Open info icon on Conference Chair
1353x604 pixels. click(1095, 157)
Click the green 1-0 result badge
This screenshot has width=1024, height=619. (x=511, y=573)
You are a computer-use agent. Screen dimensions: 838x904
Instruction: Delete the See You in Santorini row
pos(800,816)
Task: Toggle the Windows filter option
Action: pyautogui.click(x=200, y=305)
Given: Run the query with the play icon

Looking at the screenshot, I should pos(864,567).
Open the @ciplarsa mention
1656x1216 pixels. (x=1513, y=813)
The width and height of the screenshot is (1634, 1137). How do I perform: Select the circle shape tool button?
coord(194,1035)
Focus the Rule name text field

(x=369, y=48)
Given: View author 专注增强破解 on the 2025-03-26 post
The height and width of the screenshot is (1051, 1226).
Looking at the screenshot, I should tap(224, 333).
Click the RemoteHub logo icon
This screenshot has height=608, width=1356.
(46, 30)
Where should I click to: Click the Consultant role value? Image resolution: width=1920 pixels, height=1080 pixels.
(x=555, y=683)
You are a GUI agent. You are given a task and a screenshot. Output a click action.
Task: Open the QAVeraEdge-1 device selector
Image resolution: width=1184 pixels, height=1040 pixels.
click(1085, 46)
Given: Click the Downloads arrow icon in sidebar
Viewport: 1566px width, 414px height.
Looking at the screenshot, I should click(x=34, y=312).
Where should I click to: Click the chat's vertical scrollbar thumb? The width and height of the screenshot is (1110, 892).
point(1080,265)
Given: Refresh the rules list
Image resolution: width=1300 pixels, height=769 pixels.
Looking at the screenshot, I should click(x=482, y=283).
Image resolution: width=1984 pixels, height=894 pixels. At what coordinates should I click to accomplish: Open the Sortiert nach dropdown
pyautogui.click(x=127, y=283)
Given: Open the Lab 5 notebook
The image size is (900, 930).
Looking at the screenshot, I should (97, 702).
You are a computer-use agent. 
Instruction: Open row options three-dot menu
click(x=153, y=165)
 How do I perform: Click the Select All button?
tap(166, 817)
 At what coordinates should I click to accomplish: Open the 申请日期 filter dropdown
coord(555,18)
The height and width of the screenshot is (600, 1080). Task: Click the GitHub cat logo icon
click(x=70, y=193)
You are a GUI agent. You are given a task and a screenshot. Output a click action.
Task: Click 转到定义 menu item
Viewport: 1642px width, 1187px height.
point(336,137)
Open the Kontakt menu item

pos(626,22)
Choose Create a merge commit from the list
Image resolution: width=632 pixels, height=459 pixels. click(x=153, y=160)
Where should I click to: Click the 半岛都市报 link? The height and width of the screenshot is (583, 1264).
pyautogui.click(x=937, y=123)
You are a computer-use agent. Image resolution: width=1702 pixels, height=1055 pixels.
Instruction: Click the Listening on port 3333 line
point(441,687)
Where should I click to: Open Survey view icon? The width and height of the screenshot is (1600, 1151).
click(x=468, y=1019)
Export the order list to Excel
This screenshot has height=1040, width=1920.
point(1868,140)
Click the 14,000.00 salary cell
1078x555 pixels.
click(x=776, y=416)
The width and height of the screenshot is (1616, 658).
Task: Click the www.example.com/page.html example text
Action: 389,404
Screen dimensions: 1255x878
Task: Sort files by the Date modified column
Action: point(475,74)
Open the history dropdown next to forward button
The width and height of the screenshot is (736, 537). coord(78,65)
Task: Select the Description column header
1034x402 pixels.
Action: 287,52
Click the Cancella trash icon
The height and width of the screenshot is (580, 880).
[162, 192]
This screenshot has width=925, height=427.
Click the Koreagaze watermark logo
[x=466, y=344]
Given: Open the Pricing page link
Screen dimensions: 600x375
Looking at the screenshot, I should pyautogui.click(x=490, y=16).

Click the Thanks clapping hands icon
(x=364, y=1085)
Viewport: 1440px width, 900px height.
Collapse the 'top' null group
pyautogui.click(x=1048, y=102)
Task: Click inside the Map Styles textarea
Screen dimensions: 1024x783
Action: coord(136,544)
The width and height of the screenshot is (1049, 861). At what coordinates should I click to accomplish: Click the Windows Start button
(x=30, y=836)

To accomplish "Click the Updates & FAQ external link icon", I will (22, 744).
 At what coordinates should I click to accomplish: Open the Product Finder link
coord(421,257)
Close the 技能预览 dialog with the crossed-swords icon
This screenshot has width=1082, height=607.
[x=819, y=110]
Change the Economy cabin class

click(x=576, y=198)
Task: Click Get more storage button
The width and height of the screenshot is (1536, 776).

• **WHAT THE TASK REQUIRES**
From the entries above, select each line containing the string "computer".

• **EXERCISE OUTPUT**
You are a computer-use agent. Screen dimensions: 838x904
You are a computer-use agent. 
You are a computer-use agent. Image resolution: width=1702 pixels, height=1055 pixels.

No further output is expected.